> **YOUR GOAL**: Every line from the line containing "This screenshot has width=1536, height=753." through the end of the data is to be reproduced exactly, excluding pictures.

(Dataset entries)

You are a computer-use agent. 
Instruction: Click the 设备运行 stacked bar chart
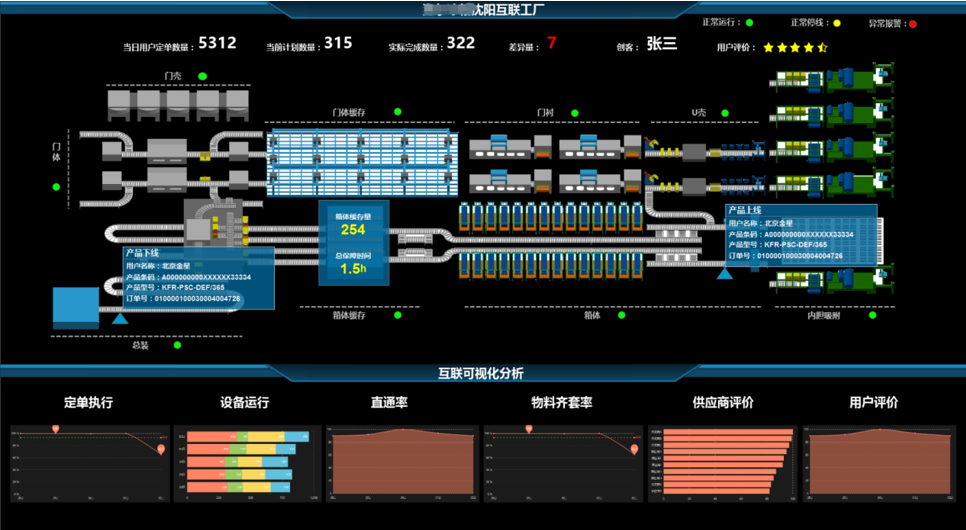[249, 464]
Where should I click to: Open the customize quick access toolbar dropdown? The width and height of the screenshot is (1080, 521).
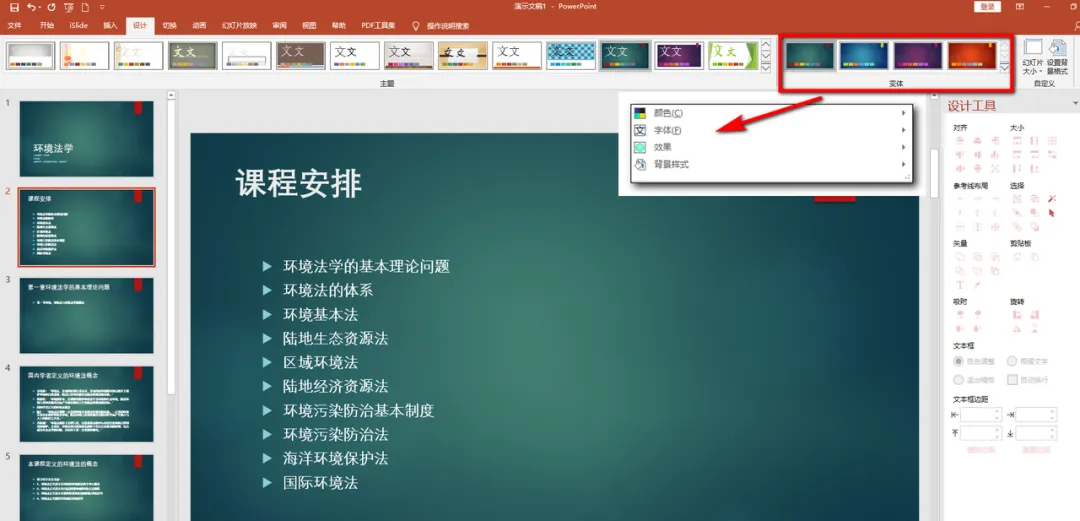[x=103, y=8]
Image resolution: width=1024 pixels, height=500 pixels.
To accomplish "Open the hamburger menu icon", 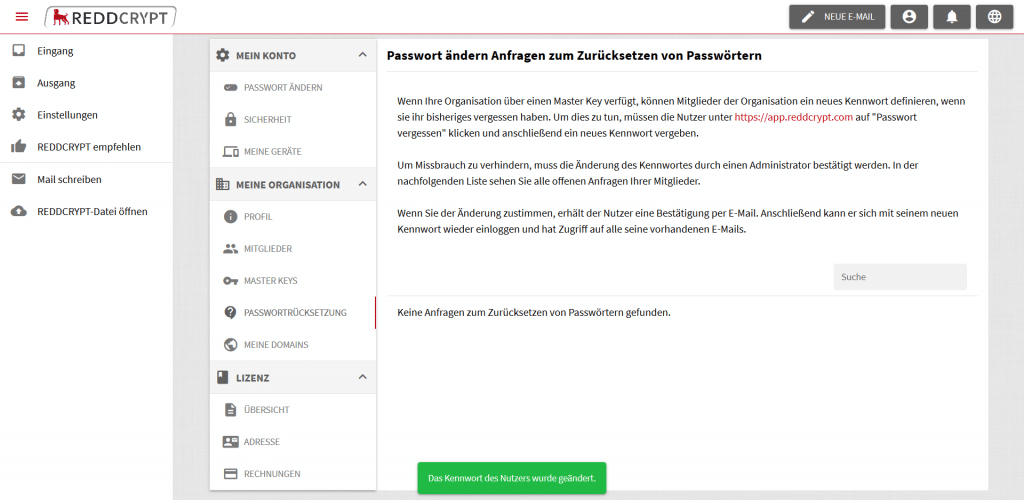I will tap(22, 16).
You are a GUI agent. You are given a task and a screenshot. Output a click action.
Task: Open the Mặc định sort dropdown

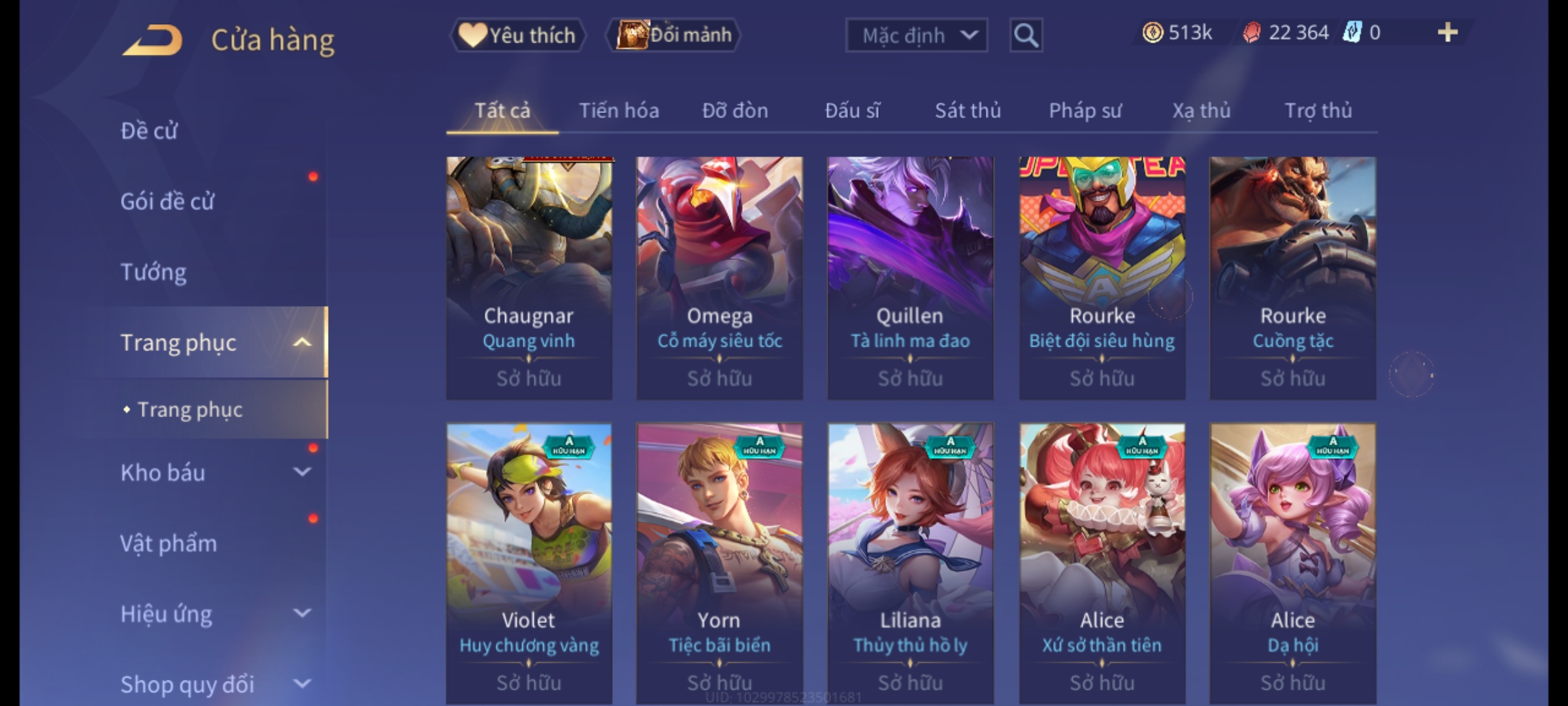point(916,35)
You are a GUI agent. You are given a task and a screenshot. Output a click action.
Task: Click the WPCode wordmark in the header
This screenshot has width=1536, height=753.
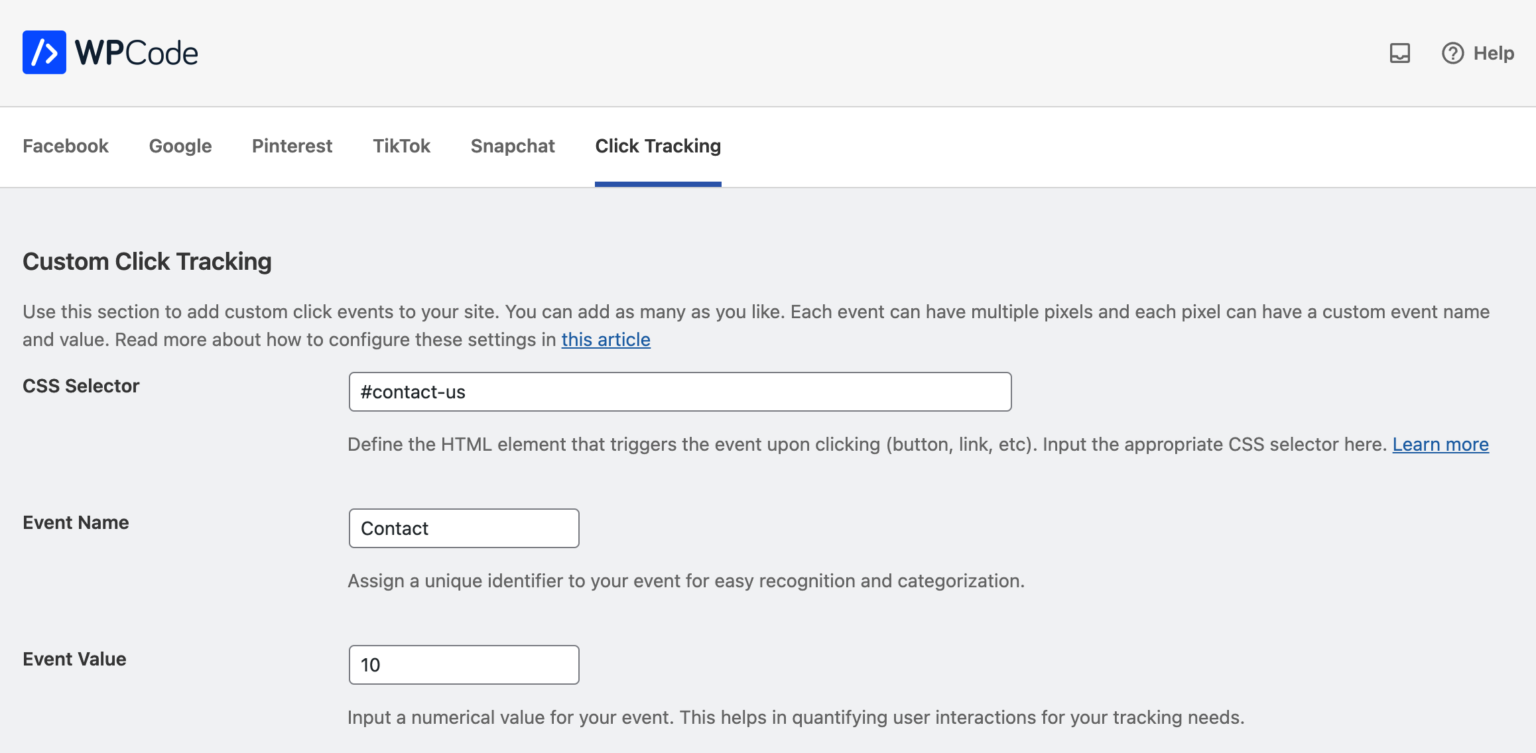click(132, 52)
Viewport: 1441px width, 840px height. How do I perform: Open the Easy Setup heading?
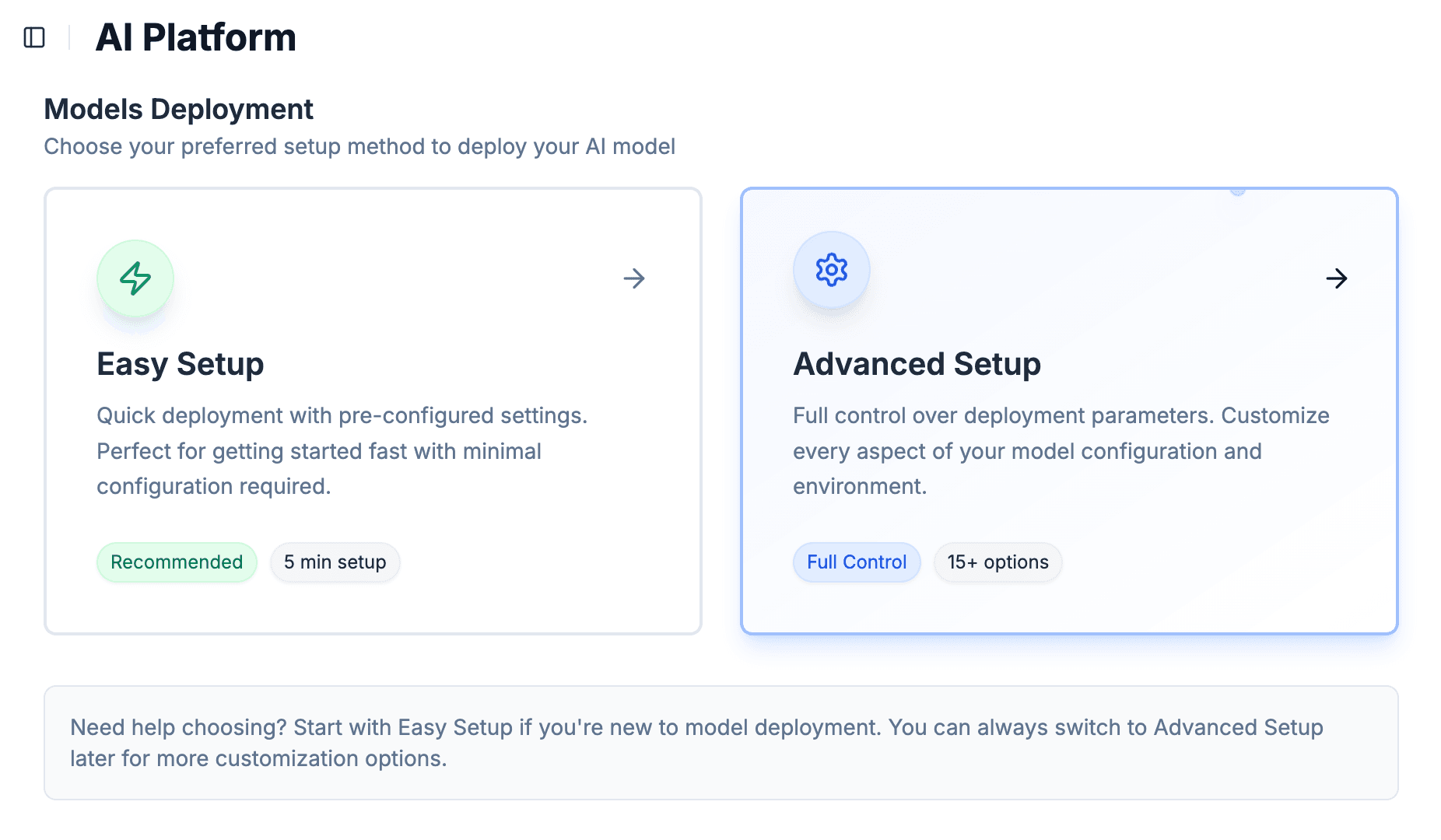[181, 364]
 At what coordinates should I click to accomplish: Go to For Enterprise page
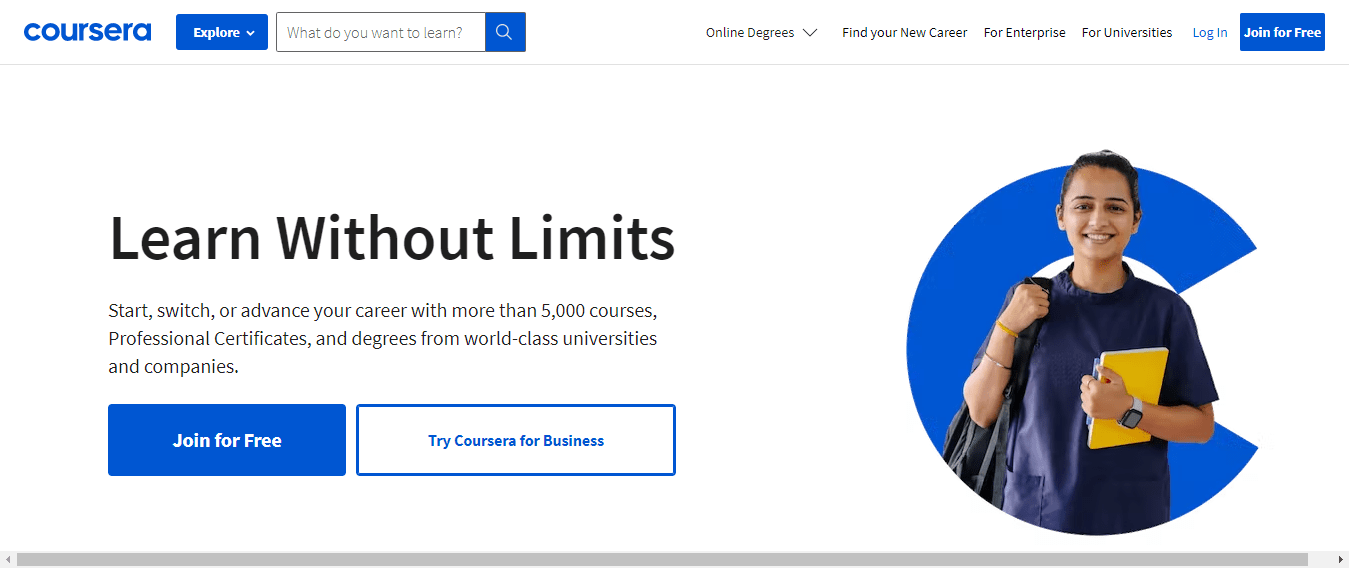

> **RESULT BELOW**:
This screenshot has width=1536, height=753.
click(132, 52)
Viewport: 1441px width, 840px height. How do I perform: Open the Easy Setup heading?
[181, 364]
 At what coordinates should I click to accomplish: Go to For Enterprise page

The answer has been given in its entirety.